В 1846 году выходит в свет подготовленное Белинским первое посмертное издание стихотворений Кольцова. В сопровождавшей его вступительной статье о жизни и сочинениях поэта Белинский разделяет стихотворения Кольцова на три разряда. К первому он относит «пьесы, писанные правильным размером, преимущественно ямбом и хореем. Большая часть их принадлежит к первым его опытам, и в них он был подражателем поэтов, наиболее ему нравившихся. Таковы пьесы „Сирота“, „Ровеснику“, „Маленькому брату“, „Ночлег чумаков“, „Путник“, „Красавице“…». Ко второму разряду стихов Кольцова Белинский относит наиболее оригинальные «русские песни», которые принесли поэту заслуженную славу. Третий разряд включает в себя философскую лирику Кольцова, его знаменитые «думы». «Русские песни» вынесли Кольцова на непревзойденную высоту среди современных ему писателей.
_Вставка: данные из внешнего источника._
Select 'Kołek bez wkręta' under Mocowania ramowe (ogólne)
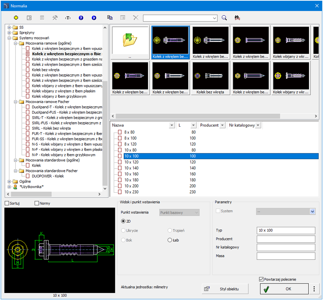 point(45,70)
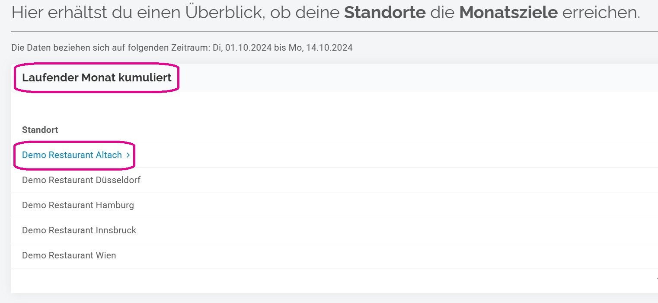Select the Demo Restaurant Düsseldorf row
The height and width of the screenshot is (303, 658).
pos(335,180)
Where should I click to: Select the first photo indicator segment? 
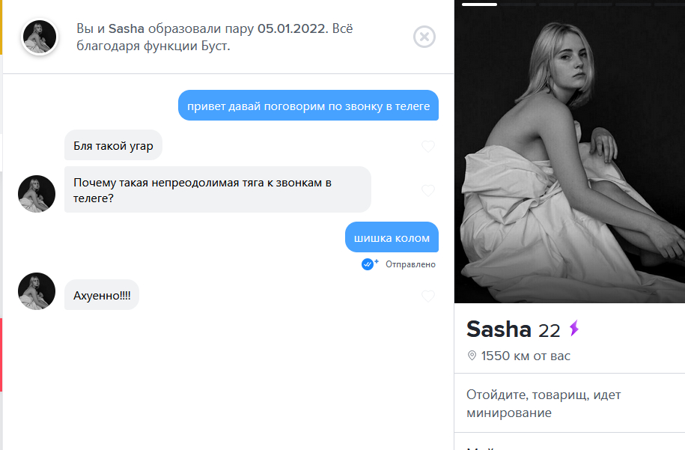479,4
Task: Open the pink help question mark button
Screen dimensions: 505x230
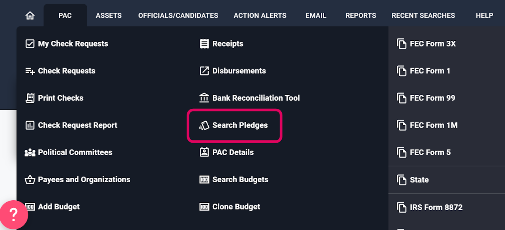Action: coord(14,215)
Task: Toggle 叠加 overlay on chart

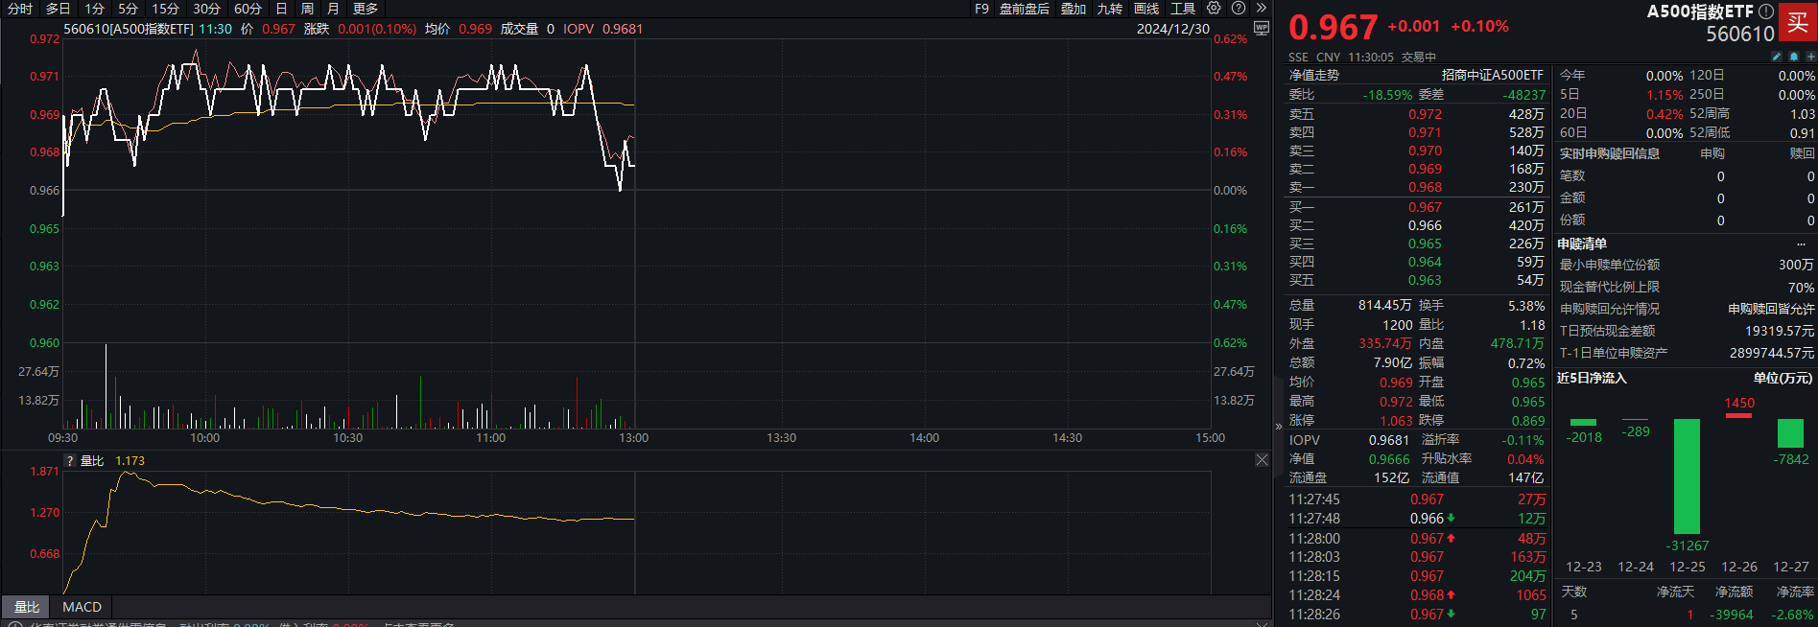Action: pyautogui.click(x=1073, y=9)
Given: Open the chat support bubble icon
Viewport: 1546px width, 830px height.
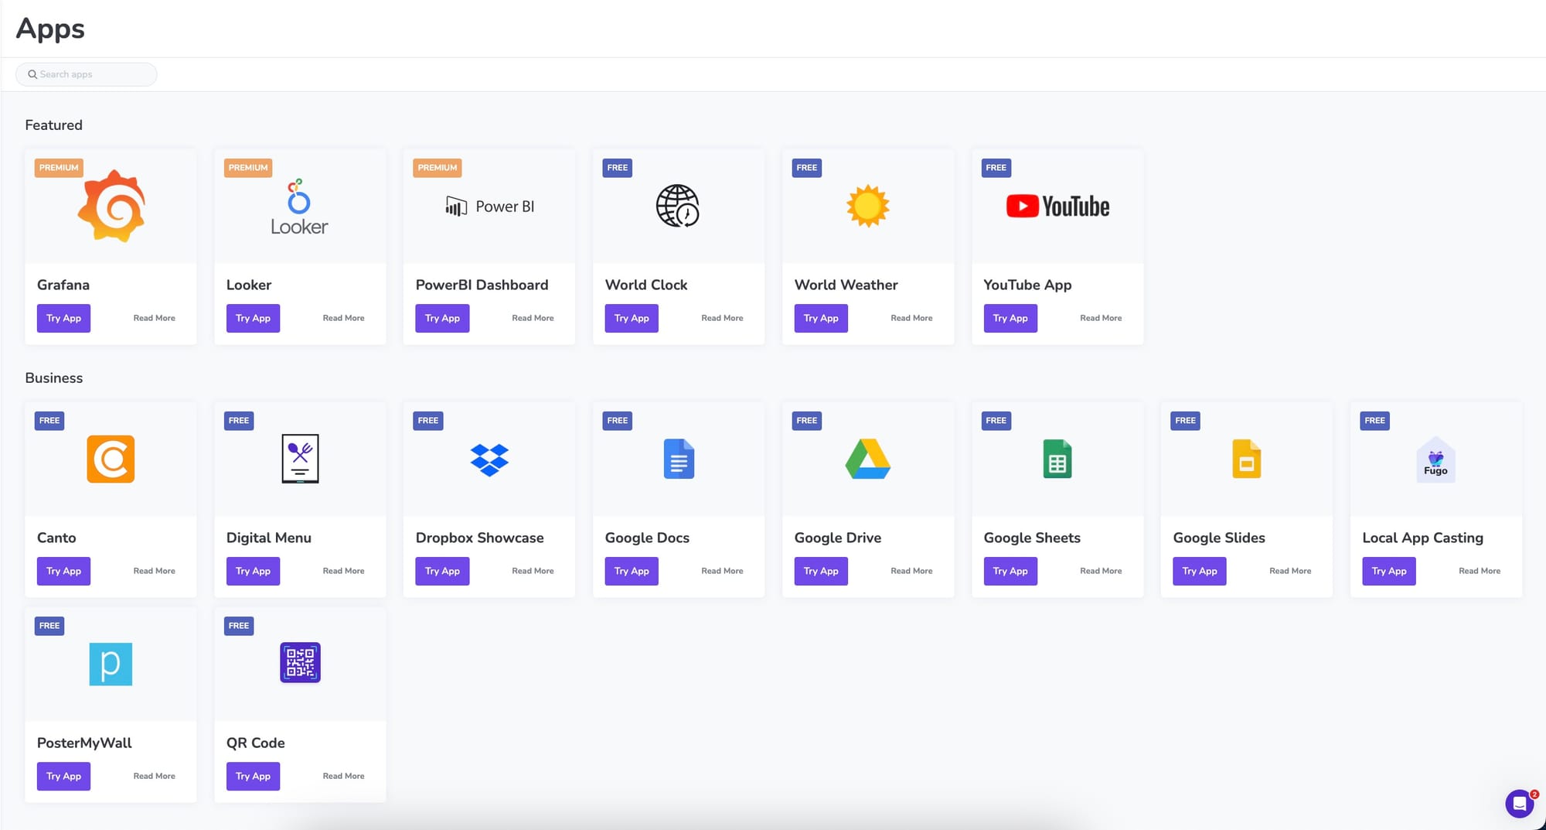Looking at the screenshot, I should (1519, 804).
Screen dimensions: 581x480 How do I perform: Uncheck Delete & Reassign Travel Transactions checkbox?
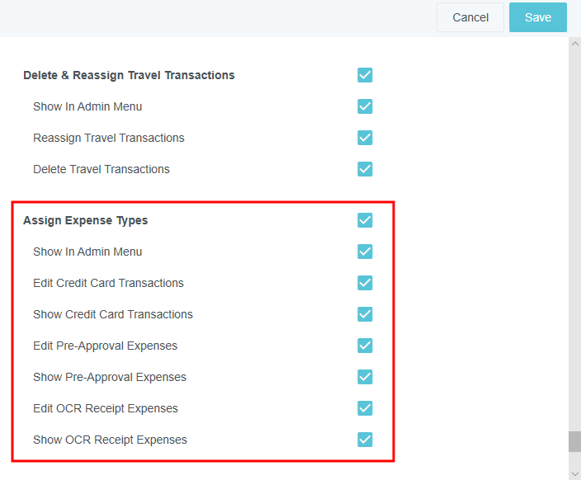[x=365, y=75]
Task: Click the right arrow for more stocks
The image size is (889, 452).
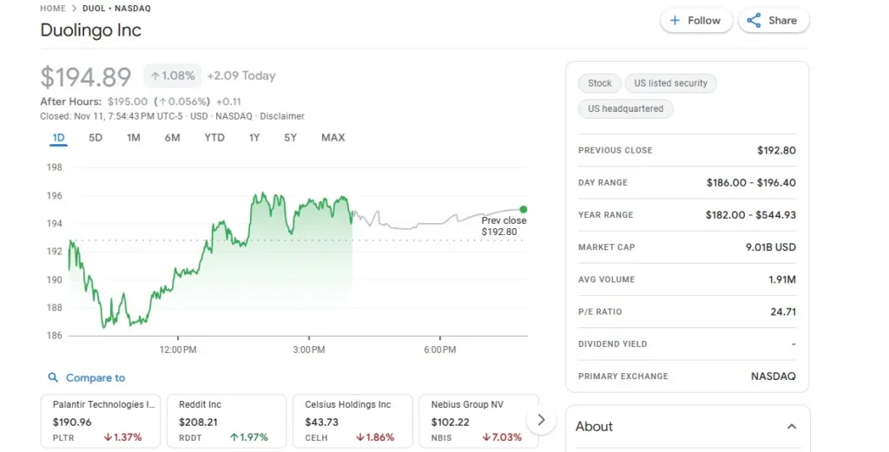Action: coord(541,420)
Жанр «русская песня» возник в конце XVIII и получил особую популярность в 20‑ 30‑ е годы XIX века, в эпоху исключительного подъема русского национального самосознания после Отечественной войны 1812 года. Этот жанр родился на пересечении книжной поэзии и устного народного творчества. Но у современников Кольцова он не поднимался над уровнем более или менее удачной стилизации. Литературная поэзия в «русских песнях» Дмитриева, Мерзлякова, Дельвига и Глинки снисходила к фольклорным текстам, имитируя их образы и сюжеты. В отличие от своих предшественников и современников Кольцов шел к литературной песне от «почвы» от устной народной поэзии, которую он чувствовал более органично[непосредственно и глубоко, чем его собратья по перу. Белинский объяснял поэтический феномен Кольцова особыми условиями жизни воронежского прасола: «Быт, среди которого он воспитался и вырос, был тот же крестьянский быт, хотя несколько и выше его. Кольцов вырос среди степей и мужиков. Он не для фразы, не для красного словца, не воображением, не мечтою, а душою, сердцем, кровью любил русскую природу и все хорошее и прекрасное, что, как зародыш, как возможность, живет в натуре русского селянина. Не на словах, а на деле сочувствовал он простому народу в его горестях, радостях и наслаждениях. Он знал его быт, его нужды, горе и радость, прозу и поэзию его жизни, – знал их не понаслышке, не из книг, не через изучение, а потому, что сам, и по своей натуре и по своему положению, был вполне русский человек».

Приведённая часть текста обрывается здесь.